Top of Provided material

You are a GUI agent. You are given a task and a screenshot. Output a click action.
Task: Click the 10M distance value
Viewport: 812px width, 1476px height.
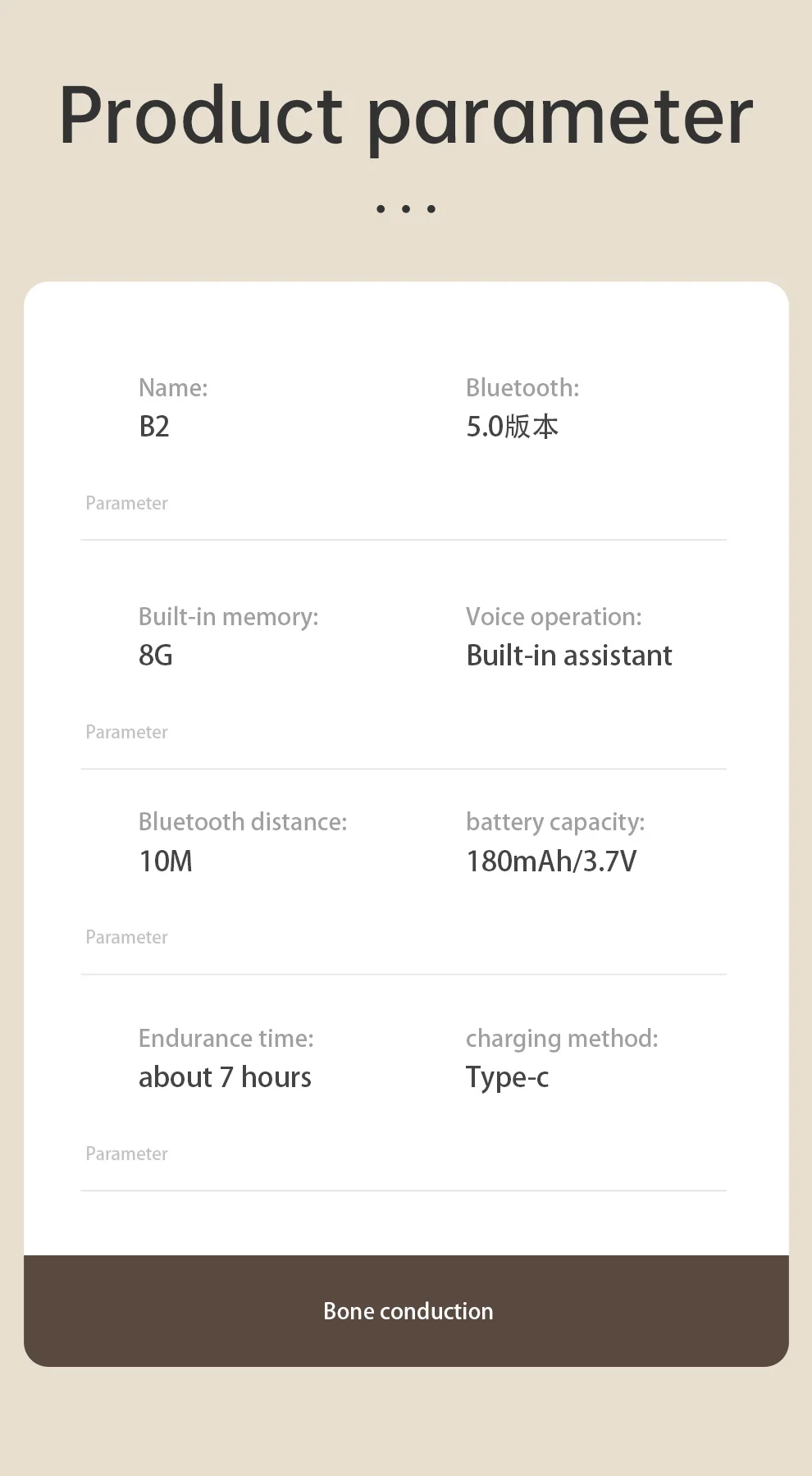point(166,861)
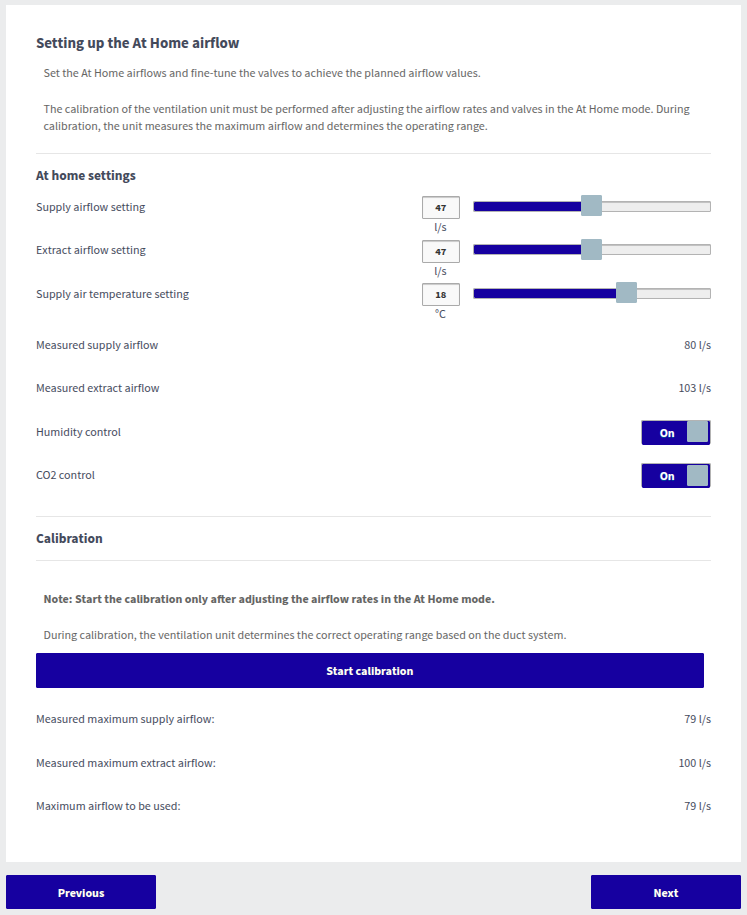Click the Calibration section heading
The image size is (747, 915).
point(69,538)
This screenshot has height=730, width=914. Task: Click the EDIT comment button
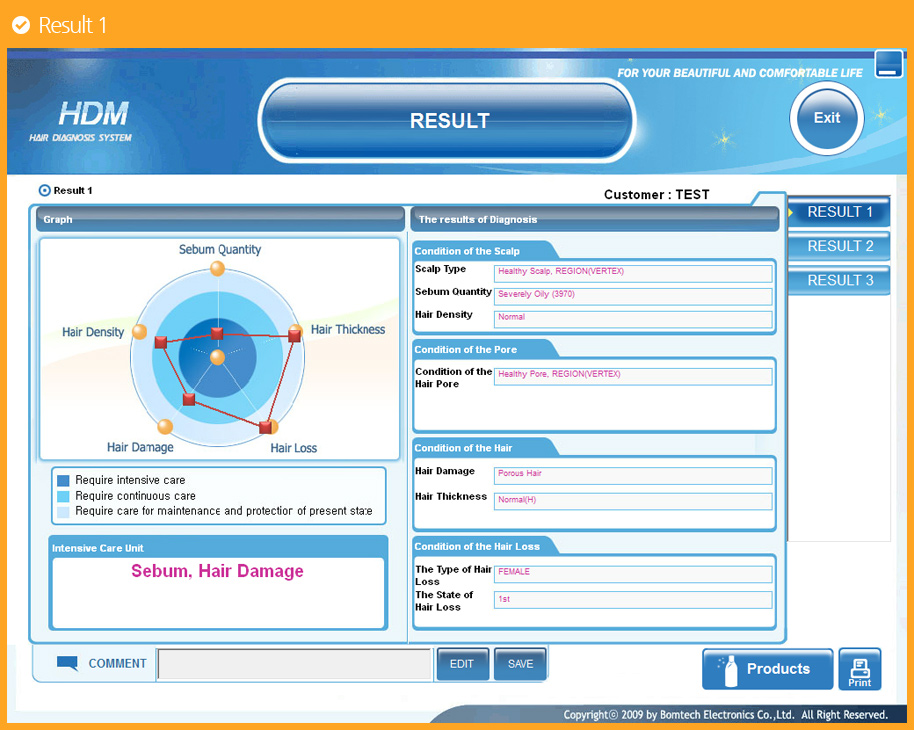point(462,664)
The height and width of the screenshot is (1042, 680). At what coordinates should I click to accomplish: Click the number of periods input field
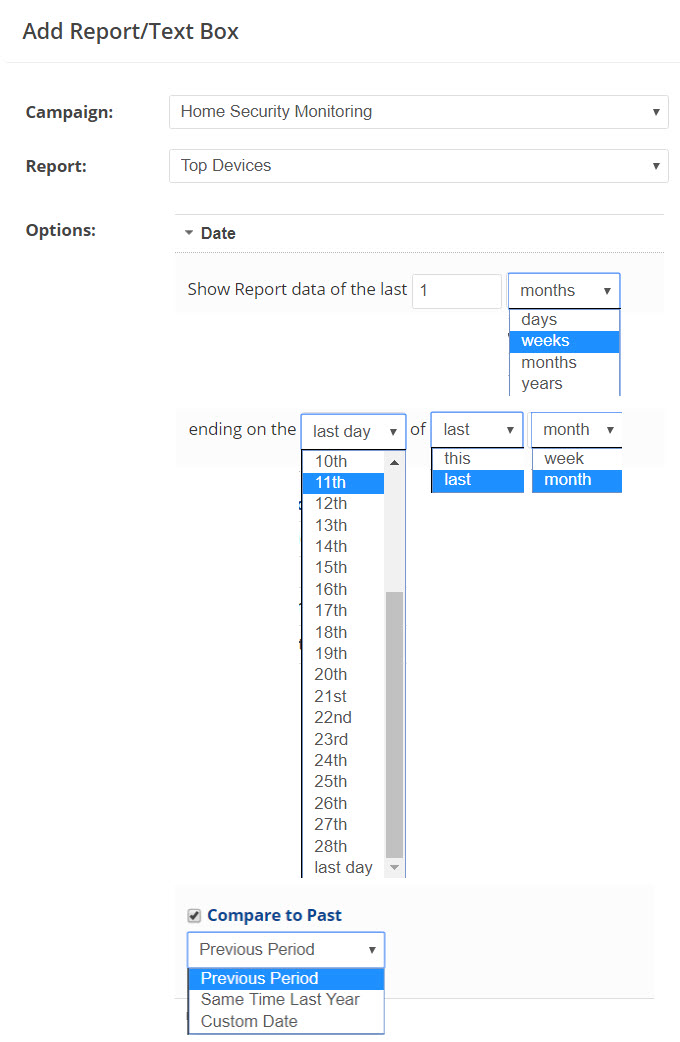pyautogui.click(x=456, y=291)
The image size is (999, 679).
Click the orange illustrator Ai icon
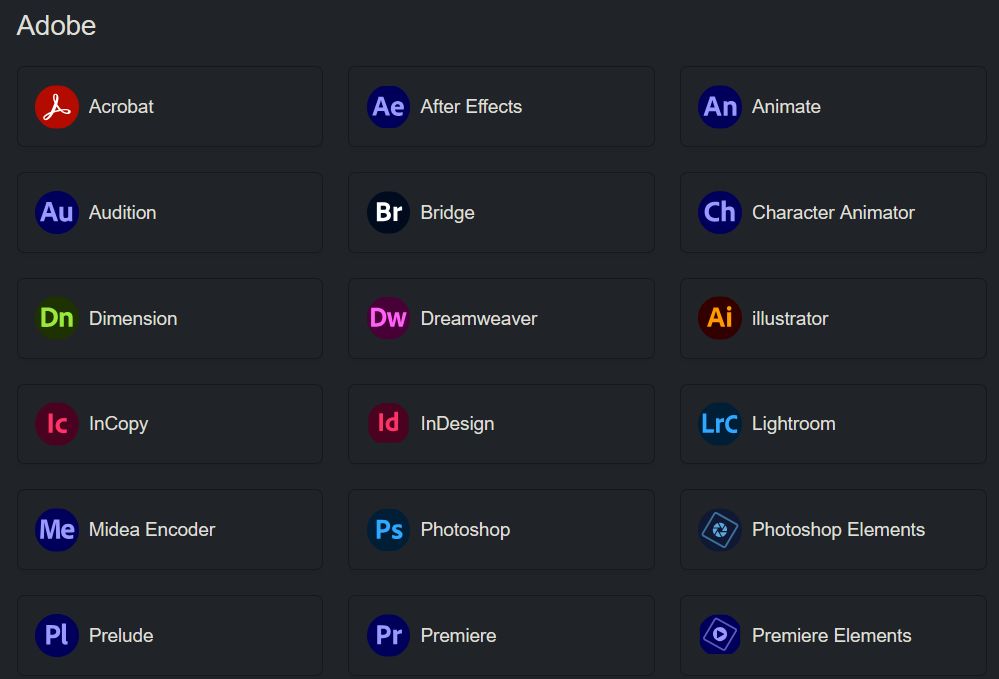[720, 319]
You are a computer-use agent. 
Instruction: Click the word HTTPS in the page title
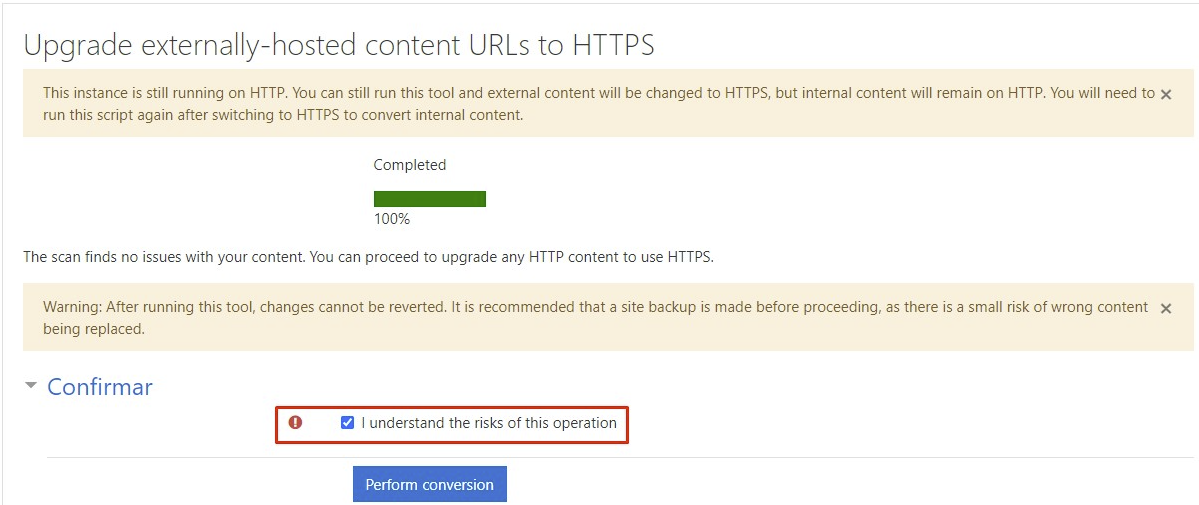tap(614, 45)
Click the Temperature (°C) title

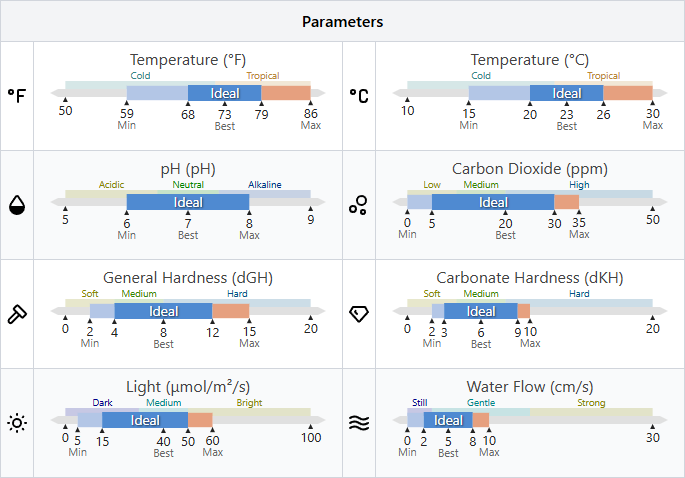pyautogui.click(x=529, y=61)
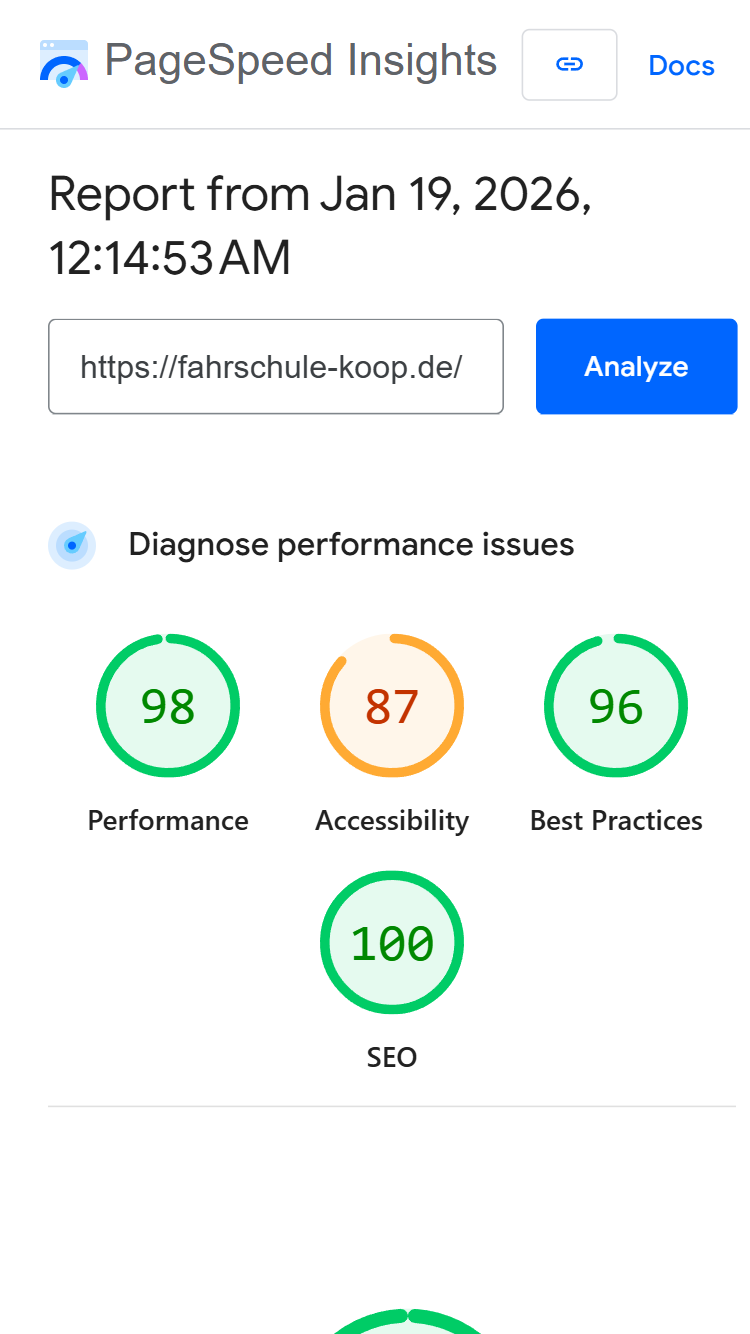750x1334 pixels.
Task: Open the Docs page
Action: tap(681, 65)
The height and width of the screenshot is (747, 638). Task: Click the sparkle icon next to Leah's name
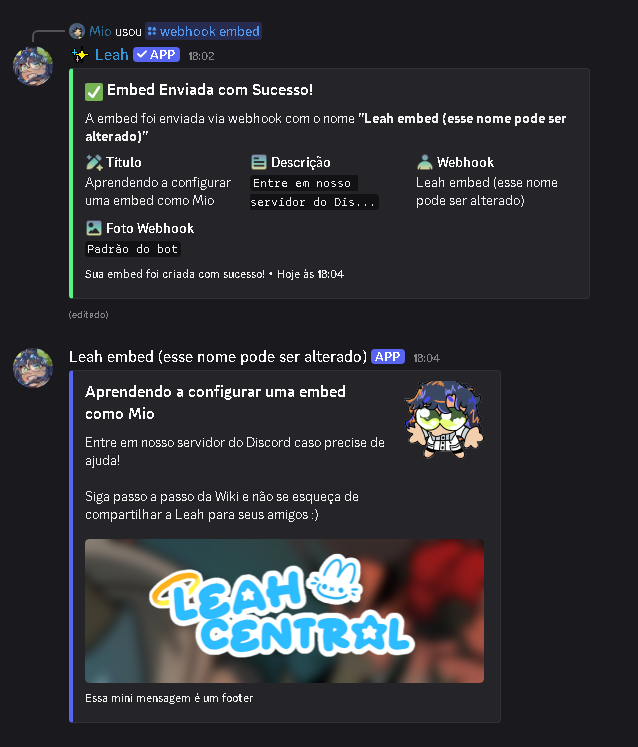(80, 55)
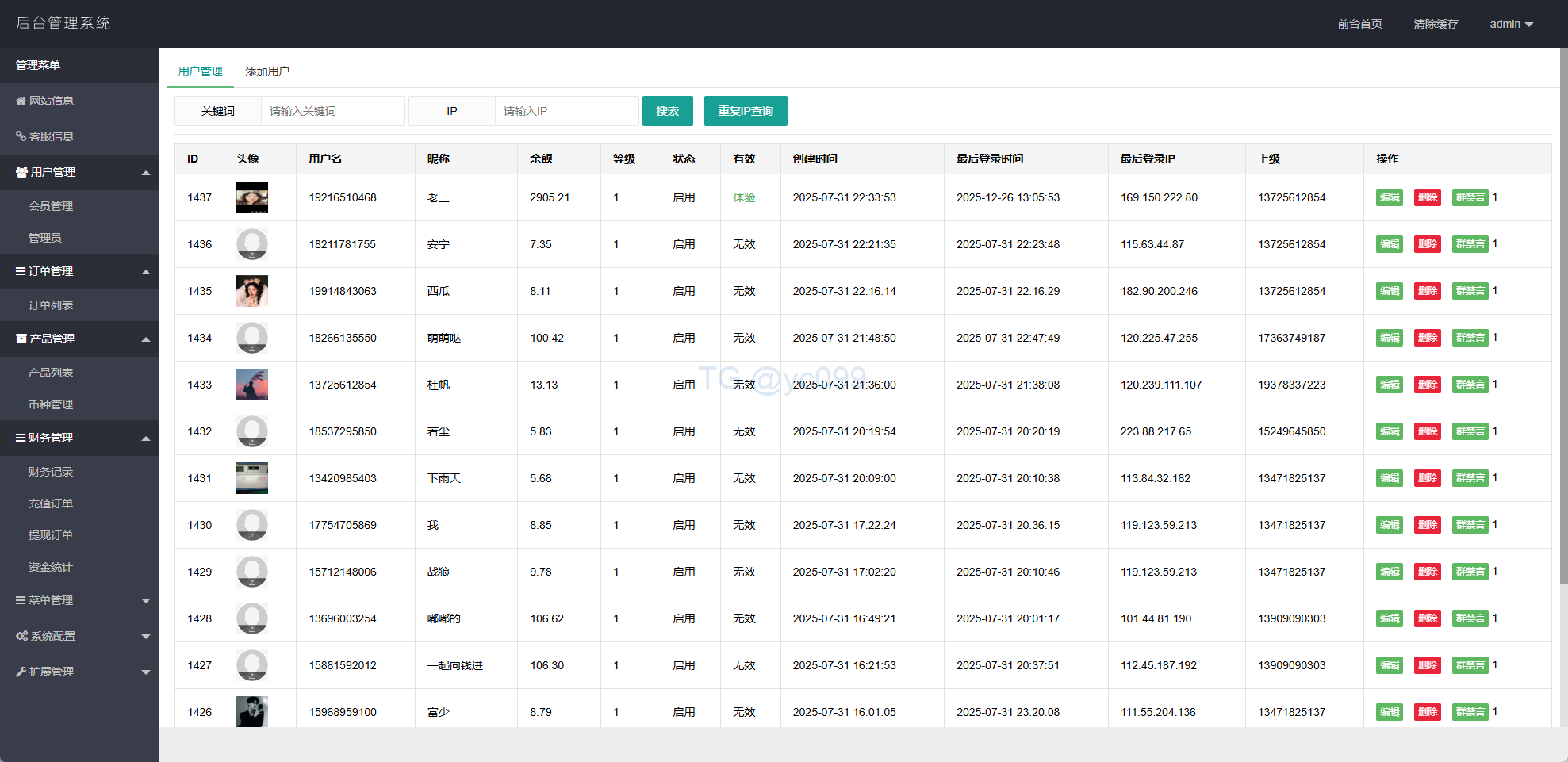
Task: Click the 订单管理 list icon in sidebar
Action: point(21,271)
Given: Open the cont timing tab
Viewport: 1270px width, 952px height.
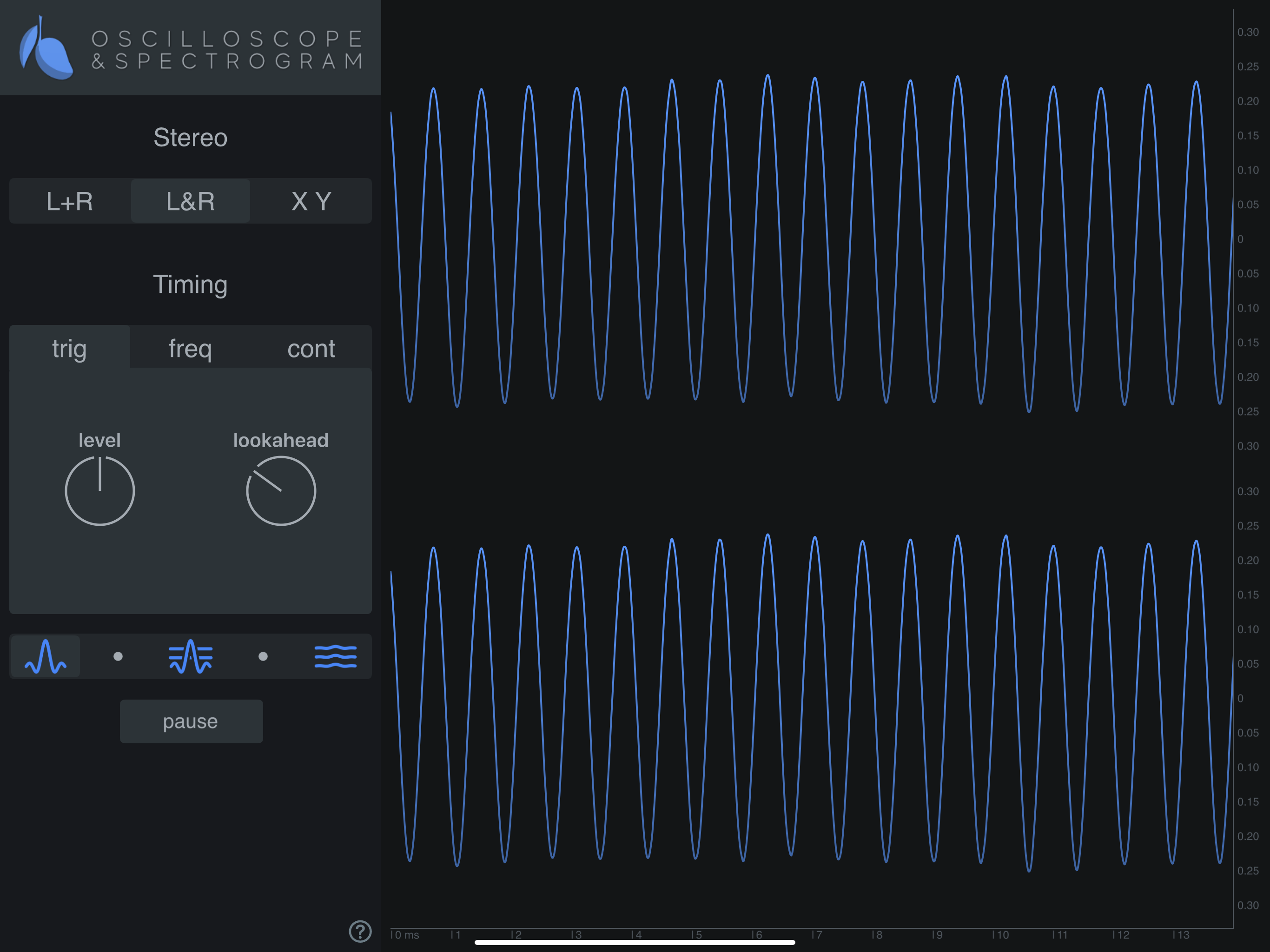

Bottom of Provided material

Your assignment: Give every line of the listing above again, exactly, with no images.

Exercise output:
You are a GUI agent. You are given a task and a screenshot. Output a click action.
Task: Click the 10M distance value
Viewport: 812px width, 1476px height.
point(166,861)
Click the Calibration section heading
The image size is (747, 915).
point(69,538)
This screenshot has height=730, width=914. Task: Click the EDIT comment button
point(462,664)
The height and width of the screenshot is (1042, 680). At what coordinates should I click to accomplish: Click the number of periods input field
pyautogui.click(x=456, y=291)
The image size is (999, 679).
Click the orange illustrator Ai icon
[720, 319]
You are a computer-use agent. 
Instruction: Click the word HTTPS in the page title
tap(614, 45)
Click the Temperature (°C) title

pyautogui.click(x=529, y=61)
750x1334 pixels.
Task: Open the Docs page
Action: tap(681, 65)
The height and width of the screenshot is (747, 638). Task: Click the sparkle icon next to Leah's name
(80, 55)
Task: Click the 订单管理 list icon in sidebar
Action: point(21,271)
Given: Open the cont timing tab
Viewport: 1270px width, 952px height.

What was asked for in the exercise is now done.